It's always fun when the future sneaks up on you, and in the last few months that's exactly what's happened in the land of X. Hackers at Novell crawled into a deep, dark basement and spent months hacking away in secret before emerging in January, eyes blinking from the light, with a still experimental but surprisingly usable OpenGL-based X server called Xgl.
Xgl on its own isn't exactly new -- work started around 2004, and I even mentioned it along with other upcoming technologies in issue 98, but thanks to Novell's most recent round of work, it's solid enough to use on a daily basis if you don't mind a little instability. It uses OpenGL to do all of its drawing, automatically giving it high performance for actions like compositing on OpenGL hardware. The only catch is that, for now at least, the only mature way to get accelerated OpenGL on Linux is using X itself, so for now Xgl runs on top of a standard Xorg server.
Along with Xgl, Novell has built Compiz, a combined window and compositing manager that puts Xgl's high-speed window compositing to great use. OpenGL-accelerated window compositing is part of what makes Mac OS X so impressive to watch, so there are a lot of OS X-style effects on offer.
Shininess
The effects provided by Xgl and Compiz range from quite simple to rather crazy. There are some subtle touches, like drop shadows on windows, and more obvious effects like windows and menus that fade in or out when opened or closed. Windows also jump down into the window bar when minimised, and stretch and wobble when dragged or resized.
The most impressive of the totally frivolous effects would have to be the desktop switching: it spins your desktop around on the sides of a 3D cube, which is damned impressive to watch. By holding down Ctrl and Alt and clicking and dragging on the desktop with the left mouse button, you can even rotate the cube manually. Windows continue to update as you rotate around, so if you really want to wow any passing Windows users, you can open up a video file and keep watching it while you switch between desktops.

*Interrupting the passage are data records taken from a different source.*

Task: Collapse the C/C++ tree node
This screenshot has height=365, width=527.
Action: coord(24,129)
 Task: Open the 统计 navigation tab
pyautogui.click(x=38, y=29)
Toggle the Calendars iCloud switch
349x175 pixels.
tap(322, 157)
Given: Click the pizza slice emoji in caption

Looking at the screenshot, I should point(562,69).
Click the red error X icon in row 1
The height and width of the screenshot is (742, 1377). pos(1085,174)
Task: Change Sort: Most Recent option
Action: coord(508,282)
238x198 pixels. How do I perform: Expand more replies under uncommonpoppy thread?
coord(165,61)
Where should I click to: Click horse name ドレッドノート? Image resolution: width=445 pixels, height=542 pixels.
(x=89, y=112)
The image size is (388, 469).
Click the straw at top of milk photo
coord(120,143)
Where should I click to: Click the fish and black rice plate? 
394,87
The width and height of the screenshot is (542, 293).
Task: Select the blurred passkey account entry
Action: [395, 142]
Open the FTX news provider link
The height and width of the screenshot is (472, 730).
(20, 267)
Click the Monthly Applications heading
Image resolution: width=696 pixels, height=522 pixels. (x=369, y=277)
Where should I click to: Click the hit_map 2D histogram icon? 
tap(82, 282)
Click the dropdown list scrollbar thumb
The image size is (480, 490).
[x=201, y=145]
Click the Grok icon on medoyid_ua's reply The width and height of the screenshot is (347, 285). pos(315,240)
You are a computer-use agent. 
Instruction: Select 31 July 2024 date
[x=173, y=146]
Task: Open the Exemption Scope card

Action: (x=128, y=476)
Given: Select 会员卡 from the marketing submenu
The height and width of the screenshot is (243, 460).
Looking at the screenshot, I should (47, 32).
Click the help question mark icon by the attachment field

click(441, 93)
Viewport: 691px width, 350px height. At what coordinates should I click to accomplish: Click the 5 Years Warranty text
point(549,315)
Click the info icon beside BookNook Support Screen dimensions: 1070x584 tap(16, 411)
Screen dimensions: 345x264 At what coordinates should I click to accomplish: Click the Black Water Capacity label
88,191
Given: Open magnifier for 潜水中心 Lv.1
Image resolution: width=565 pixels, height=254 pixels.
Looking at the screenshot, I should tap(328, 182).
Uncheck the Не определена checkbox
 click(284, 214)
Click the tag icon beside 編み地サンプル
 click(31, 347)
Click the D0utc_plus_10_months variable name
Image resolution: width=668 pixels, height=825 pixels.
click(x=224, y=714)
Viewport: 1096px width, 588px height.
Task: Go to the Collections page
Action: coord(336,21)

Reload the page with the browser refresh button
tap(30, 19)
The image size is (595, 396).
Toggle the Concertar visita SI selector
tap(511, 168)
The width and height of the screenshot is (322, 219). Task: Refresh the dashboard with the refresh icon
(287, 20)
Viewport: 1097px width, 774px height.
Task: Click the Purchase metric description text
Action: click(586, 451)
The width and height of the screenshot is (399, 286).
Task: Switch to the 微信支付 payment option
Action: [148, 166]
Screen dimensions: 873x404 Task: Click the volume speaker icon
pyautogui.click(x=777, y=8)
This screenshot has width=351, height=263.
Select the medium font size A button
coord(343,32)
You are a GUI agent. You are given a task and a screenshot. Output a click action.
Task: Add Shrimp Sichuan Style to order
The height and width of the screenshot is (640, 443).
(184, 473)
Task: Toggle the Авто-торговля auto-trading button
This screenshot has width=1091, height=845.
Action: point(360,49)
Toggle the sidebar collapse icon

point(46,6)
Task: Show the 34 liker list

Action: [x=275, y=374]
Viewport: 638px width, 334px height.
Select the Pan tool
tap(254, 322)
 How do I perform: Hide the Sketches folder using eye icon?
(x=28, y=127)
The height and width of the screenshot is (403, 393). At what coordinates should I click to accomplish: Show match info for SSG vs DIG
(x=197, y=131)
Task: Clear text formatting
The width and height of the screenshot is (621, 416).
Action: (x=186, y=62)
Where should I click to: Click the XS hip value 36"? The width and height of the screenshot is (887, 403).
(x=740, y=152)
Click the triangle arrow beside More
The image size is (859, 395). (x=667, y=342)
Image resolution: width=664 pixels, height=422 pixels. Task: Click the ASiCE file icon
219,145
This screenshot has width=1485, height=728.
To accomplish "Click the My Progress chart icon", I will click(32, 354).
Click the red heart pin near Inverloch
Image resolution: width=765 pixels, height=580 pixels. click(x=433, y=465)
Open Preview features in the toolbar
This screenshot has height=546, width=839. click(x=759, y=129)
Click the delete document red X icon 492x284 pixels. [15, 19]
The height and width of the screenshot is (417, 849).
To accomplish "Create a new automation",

While there's certainly a lot of pointless eyecandy, some of the effects do come in handy. The Alt-Tab window switcher in Compiz darkens the whole desktop a little before displaying each of your windows in minimised form along the centre of the screen. An alternative is a rip-off of Mac OS X's Exposé feature -- hit F12 and your windows are temporarily shrunk and re-arranged so that none of them overlap, letting you easily see every window on your desktop. Clicking on a window returns all the windows to their original locations and sizes, with your selected window brought to the front. Windows continue to update live in these modes as well, so any running videos will happily keep playing while you go sorting through your windows.
Xgl today
If all of this fancy-pants eyecandy sounds like something you'd want on your desktop, there's a way to get it all running without having to build any code or do anything else too crazy. In fact, if you just want to have a quick play, there's a live CD built by the Kororaa project (http://getkororaa.com/) that can get Xgl up and running for you with no work required. Deploying it on your usual desktop is a little more tricky, but it's really not that hard with the right setup. I'm using Xgl right now, and there's no reason you can't give it a go yourself.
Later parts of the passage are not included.